San Ezequiel no fue mártir en sentido estricto. Pero sufrió penas y dolores de auténtico mártir. Su vida entera rezuma privaciones, sufrimientos, dolores físicos y morales. Y sus últimos meses fueron un martirio prolongado. A finales de junio de 1905 advierte la presencia de unas llagas malignas en la nariz. Se siente débil, con la cabeza cargada y molestias en la boca. Pero durante meses conduce la vida de siempre. Se levanta a la misma hora, despacha los asuntos ordinarios y hasta piensa en la erección de una prefectura apostólica en Tumaco. A finales de octubre recibe con la máxima serenidad la confirmación de que el origen de todos sus males es un cáncer maligno: «Me he puesto en las manos de Dios. Él hará su santa voluntad».

El clero de la diócesis no compartió su indiferencia y le ordenó viajar a Barcelona, donde se esperaba que un célebre cirujano pudiera operarlo con éxito. Él acata la voluntad de su clero y el 18 de diciembre sale rumbo a Barcelona. Iba postrado, sin apetito y con dolores continuos. Sin embargo, no se le escapa un lamento y tiene ánimos para ir a despedirse de la Virgen de Las Lajas, ordenar a un diácono en el camino y celebrar misa todos los días.

El 10 de febrero llegaba a Madrid, pero tan desmejorado que los religiosos de su orden no le permitieron seguir a Barcelona. El 14 entraba en el quirófano de la clínica del Rosario, donde durante tres horas soportó horribles torturas «con heroísmo de santo y bienaventurado», sin una queja, sin un movimiento de protesta. Le extirparon las tumoraciones de las dos fosas nasales, el vómer y el hueso etmoides, todo lo cual exigió la resección completa de la nariz. Luego le rasparon el velo del paladar, el cielo de la boca y otros tejidos cancerosos. Varios de estos cortes y raspamientos los soportó en estado de plena conciencia, porque «la situación especial de su lesión» aconsejó la suspensión de la anestesia. Las mismas muestras de fortaleza dio en una segunda operación a que fue sometido el día 29 de marzo, así como en las cauterizaciones, raspamientos y amputaciones de los apéndices cárnicos que periódicamente se le reproducían en la boca.

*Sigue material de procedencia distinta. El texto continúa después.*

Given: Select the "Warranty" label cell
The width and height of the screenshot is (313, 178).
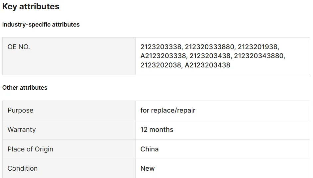Looking at the screenshot, I should 22,130.
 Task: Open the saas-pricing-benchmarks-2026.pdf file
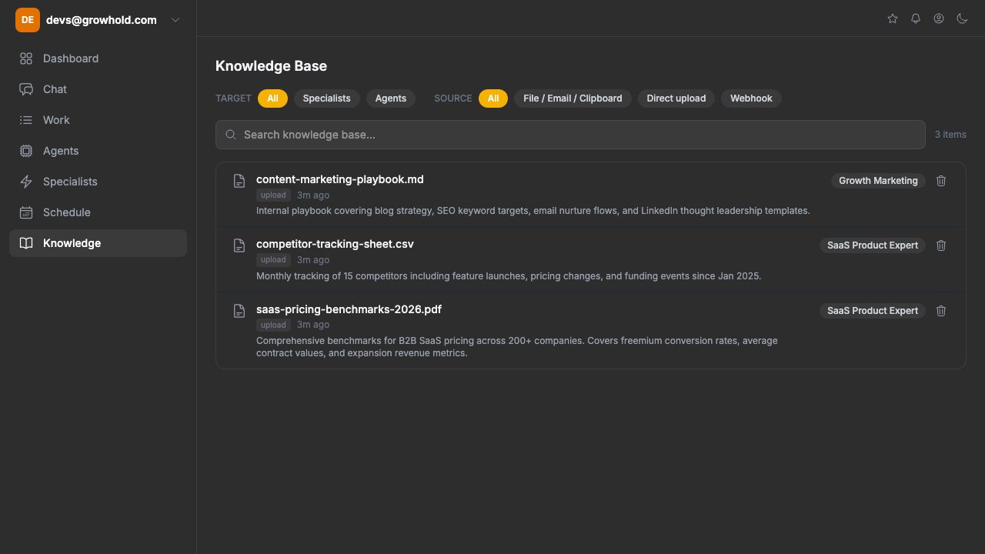[349, 309]
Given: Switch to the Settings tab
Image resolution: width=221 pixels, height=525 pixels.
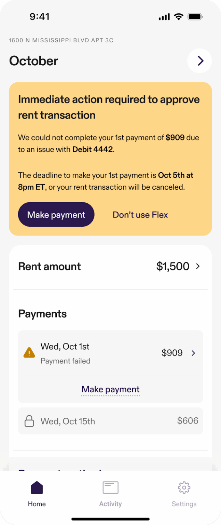Looking at the screenshot, I should click(x=184, y=493).
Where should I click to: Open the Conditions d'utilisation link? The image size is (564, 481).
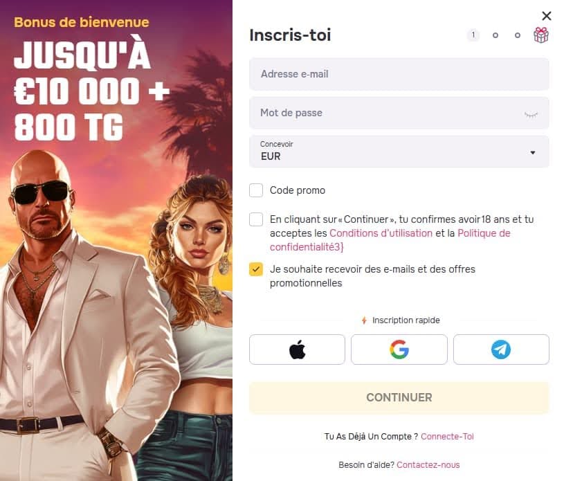381,233
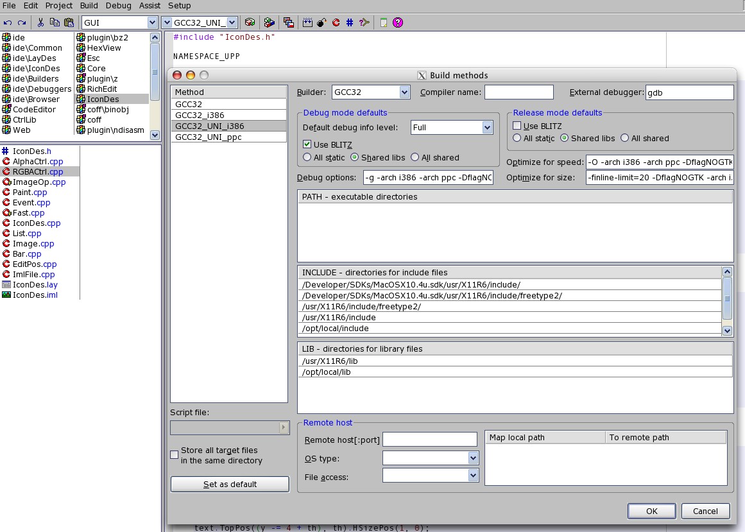This screenshot has height=532, width=745.
Task: Click the Cancel button
Action: (705, 511)
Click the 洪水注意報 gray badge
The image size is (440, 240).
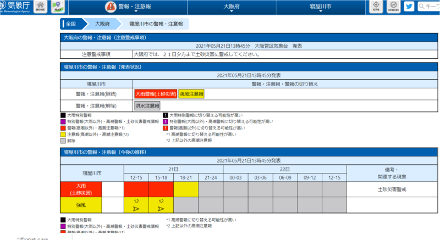pyautogui.click(x=147, y=105)
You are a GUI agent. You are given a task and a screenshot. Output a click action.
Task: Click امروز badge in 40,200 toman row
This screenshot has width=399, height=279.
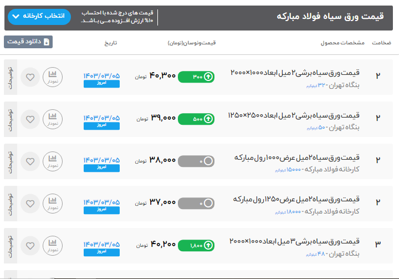coord(101,251)
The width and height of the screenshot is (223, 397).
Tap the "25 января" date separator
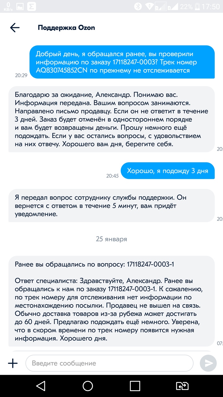pyautogui.click(x=112, y=239)
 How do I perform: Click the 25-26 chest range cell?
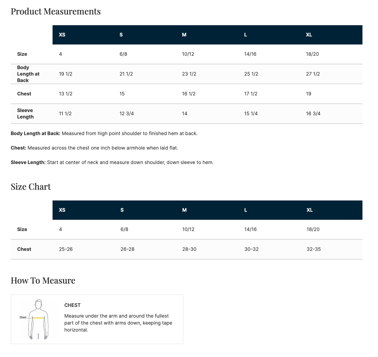click(x=66, y=249)
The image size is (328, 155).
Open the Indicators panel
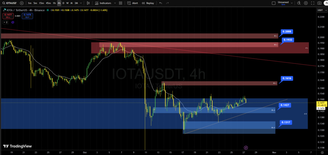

Por desgracia estos tormentos no le devolvieron la salud y ni siquiera aliviaron sus dolores. Consciente de la proximidad de su fin, el 31 de mayo decide abandonar Madrid y viaja a Monteagudo para rendir su alma al Creador al lado de su amada Virgen del Camino: «voy a morirme al lado de mi madre». El 19 de agosto, tras ajustarse él mismo las ropas de la cama y con la mirada fija en el crucifijo, exhalaba su último suspiro.

El halo de santidad que le había rodeado de vivo creció con su muerte. En 1910 la autoridad diocesana abría en Pasto el proceso informativo sobre su vida y virtudes, que, tras más de sesenta años de estudio, habrían de conducir a su beatificación el 1 de noviembre de 1975 y a su canonización el 11 de octubre de 1992. Su cuerpo incorrupto se venera en la iglesia del convento de Monteagudo.

Extractado de «San Ezequiel Moreno, obispo de Pasto - Trayectoria biográfica», por A. Martínez Cuesta
Bibliografía citada por el autor: Cartas pastorales, circulares y otros escritos del ilmo Ezequiel Moreno, ed. de T. Minguella, Madrid 1908; Epistolario del beato Ezequiel Moreno, ed. de A Martínez Cuesta, Roma 1982; Obras completas. Vols. 1-4: Epistolario, Madrid 2006- 2007; T. Minguella, Biografía del Ilmo. fr. Ezequiel Moreno, Barcelona 1909; A. Martínez Cuesta, Beato Ezequiel Moreno. El camino del deber, Roma 1975; IDEM, San Ezequiel Moreno, fraile, obispo y misionero, Madrid 1992.